DALY CITY, Calif. (KGO) -- A bill proposed by an East Bay Senator with the intent to revise the penal code is getting a lot of attention, as critics say it would essentially re-classify violent robberies to misdemeanor petty thefts. This has sparked outrage from members of the Asian American community, who are now speaking out, saying this is not their idea of justice.
New video out of Daly City, showing an older Asian woman brutally knocked to the ground and robbed Thursday afternoon is just the latest in a wave of attacks on Asian Americans across the Bay Area and country.
The concern now is over bill SB82 which, if passes, would reclassify certain robberies which do not involve a deadly weapon or great bodily harm as misdemeanors, not felonies. Misdemeanors carry a maximum $1,000 fine and one year behind bars.
Concerned citizens recently held a rally in Oakland's Chinatown in protest.
ABC7 News anchor Dion Lim reached out to Senator Nancy Skinner of Berkeley, who is championing the bill as part of a committee to revise penal code. She issued a statement to ABC7 several weeks ago saying the intent was so "non-violent cases of theft" wouldn't be charged as violent felonies.
Her spokesperson said she would not be available to go on camera, but referred to a video of her along with Senator Scott Wiener of San Francisco at committee earlier this week. Weiner addressed the uptick in crimes targeting Asians but also mentioned his disapproval of how the bill was being received by the public.

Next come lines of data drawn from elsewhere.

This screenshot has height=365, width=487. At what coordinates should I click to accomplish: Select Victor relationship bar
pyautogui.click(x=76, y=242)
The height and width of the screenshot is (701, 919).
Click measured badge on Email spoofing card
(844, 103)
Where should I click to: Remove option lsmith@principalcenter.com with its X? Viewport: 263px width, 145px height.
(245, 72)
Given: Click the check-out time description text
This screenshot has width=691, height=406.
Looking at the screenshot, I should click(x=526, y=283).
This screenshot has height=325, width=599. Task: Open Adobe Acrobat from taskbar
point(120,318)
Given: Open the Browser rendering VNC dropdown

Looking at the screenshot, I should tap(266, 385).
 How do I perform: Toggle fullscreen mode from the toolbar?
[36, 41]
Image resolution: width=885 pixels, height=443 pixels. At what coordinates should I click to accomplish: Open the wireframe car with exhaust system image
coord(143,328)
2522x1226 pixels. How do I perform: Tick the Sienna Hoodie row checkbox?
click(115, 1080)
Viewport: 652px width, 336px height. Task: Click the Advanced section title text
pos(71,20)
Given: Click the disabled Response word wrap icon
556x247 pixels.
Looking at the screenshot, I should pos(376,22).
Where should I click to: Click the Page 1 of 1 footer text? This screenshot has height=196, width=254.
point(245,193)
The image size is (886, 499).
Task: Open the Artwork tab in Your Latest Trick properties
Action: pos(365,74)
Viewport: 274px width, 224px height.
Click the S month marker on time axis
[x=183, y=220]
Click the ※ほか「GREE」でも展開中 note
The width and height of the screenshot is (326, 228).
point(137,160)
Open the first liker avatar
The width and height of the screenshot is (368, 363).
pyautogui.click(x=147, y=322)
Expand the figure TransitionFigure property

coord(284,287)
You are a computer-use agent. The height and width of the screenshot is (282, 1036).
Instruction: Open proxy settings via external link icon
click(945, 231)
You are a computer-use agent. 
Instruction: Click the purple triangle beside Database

"I've seen, unfortunately an incredible, a lot of inaccurate information about this bill. If you shove a senior to the ground that's assault, you can be charged as a felony."
The Asian American Prosecutors Association issued a statement voicing their concerns over the bill, "vehemently" opposing it. They cited a number of ABC7 News stories including one about three men attacking and robbing an older Asian man along the Nob Hill, Chinatown border in San Francisco. The group believes with the passing of SB82 this case would serve as a prime example of justice not being served since the older man seen on surveillance video did not suffer serious physical injuries and a deadly weapon was not used.
Alameda County DA Nancy O'Malley, who has been a proponent of restorative justice for low-level crimes, weighed in and expressed her disapproval.
"It's a very big mistake in my opinion. It wouldn't qualify as great bodily injury and I don't think they (those in favor of the bill) understand that. That is a classic robbery where somebody is pushed to the ground and grabbed and tussled."
When asked about the laundromat case, Senator Skinner's office told me under SB82 elder abuse and assault would still be considered felonies. However, prosecutors say elder abuse and assault without a felony robbery significantly reduces jail time.
A hearing on the bill is set for next month.